[START OF Data shown]

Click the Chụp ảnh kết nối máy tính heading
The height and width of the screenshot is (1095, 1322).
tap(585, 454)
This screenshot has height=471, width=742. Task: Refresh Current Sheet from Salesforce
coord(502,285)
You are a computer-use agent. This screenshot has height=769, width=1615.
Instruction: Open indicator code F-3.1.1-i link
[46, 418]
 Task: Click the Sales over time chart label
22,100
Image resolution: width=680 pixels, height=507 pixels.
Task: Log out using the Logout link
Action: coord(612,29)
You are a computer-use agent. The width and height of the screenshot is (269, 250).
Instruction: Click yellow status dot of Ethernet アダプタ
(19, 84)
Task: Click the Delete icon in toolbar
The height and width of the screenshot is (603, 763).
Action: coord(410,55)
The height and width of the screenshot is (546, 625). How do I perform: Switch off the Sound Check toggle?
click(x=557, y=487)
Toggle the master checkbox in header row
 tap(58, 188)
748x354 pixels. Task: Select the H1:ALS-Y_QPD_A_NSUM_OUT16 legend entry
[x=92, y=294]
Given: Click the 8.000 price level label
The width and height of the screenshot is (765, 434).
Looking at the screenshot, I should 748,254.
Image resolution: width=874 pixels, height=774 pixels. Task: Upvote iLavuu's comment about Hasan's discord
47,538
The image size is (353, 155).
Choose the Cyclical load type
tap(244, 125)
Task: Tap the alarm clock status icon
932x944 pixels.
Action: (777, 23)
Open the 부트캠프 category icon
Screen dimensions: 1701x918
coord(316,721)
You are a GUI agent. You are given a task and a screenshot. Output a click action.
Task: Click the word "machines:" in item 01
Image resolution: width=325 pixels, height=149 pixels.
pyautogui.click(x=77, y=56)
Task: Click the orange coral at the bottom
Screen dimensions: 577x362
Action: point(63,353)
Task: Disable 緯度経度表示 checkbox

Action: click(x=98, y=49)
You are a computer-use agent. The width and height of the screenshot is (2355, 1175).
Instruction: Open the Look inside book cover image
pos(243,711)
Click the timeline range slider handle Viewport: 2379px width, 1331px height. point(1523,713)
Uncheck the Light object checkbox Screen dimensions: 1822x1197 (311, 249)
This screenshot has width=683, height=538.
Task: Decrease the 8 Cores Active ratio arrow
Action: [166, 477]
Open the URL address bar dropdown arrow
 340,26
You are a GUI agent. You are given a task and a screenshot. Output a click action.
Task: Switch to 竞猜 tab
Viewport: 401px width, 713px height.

[END OF Data shown]

--- Exercise ---
Rewrite all of the items above, putting "Goal" wherever "Instruction" appears and leaving everything else unchanged.

--- Exercise result ---
Click the Chụp ảnh kết nối máy tính heading
The height and width of the screenshot is (1095, 1322).
tap(585, 454)
This screenshot has height=471, width=742. Task: Refresh Current Sheet from Salesforce
coord(502,285)
You are a computer-use agent. This screenshot has height=769, width=1615.
Goal: Open indicator code F-3.1.1-i link
[46, 418]
 Task: Click the Sales over time chart label
22,100
Image resolution: width=680 pixels, height=507 pixels.
Task: Log out using the Logout link
Action: coord(612,29)
You are a computer-use agent. The width and height of the screenshot is (269, 250).
Goal: Click yellow status dot of Ethernet アダプタ
(19, 84)
Task: Click the Delete icon in toolbar
The height and width of the screenshot is (603, 763).
Action: coord(410,55)
The height and width of the screenshot is (546, 625). How do I perform: Switch off the Sound Check toggle?
click(x=557, y=487)
Toggle the master checkbox in header row
 tap(58, 188)
748x354 pixels. Task: Select the H1:ALS-Y_QPD_A_NSUM_OUT16 legend entry
[x=92, y=294]
Given: Click the 8.000 price level label
The width and height of the screenshot is (765, 434).
Looking at the screenshot, I should 748,254.
Image resolution: width=874 pixels, height=774 pixels. Task: Upvote iLavuu's comment about Hasan's discord
47,538
The image size is (353, 155).
Choose the Cyclical load type
tap(244, 125)
Task: Tap the alarm clock status icon
932x944 pixels.
Action: (777, 23)
Open the 부트캠프 category icon
Screen dimensions: 1701x918
coord(316,721)
You are a GUI agent. You are given a task and a screenshot. Output a click action.
Task: Click the word "machines:" in item 01
Image resolution: width=325 pixels, height=149 pixels.
pyautogui.click(x=77, y=56)
Task: Click the orange coral at the bottom
Screen dimensions: 577x362
Action: point(63,353)
Task: Disable 緯度経度表示 checkbox

Action: click(x=98, y=49)
You are a computer-use agent. The width and height of the screenshot is (2355, 1175).
Goal: Open the Look inside book cover image
pos(243,711)
Click the timeline range slider handle Viewport: 2379px width, 1331px height. point(1523,713)
Uncheck the Light object checkbox Screen dimensions: 1822x1197 (311, 249)
This screenshot has width=683, height=538.
Task: Decrease the 8 Cores Active ratio arrow
Action: [166, 477]
Open the URL address bar dropdown arrow
 340,26
You are a GUI agent. You are given a task and a screenshot. Output a click action.
Task: Switch to 竞猜 tab
Viewport: 401px width, 713px height.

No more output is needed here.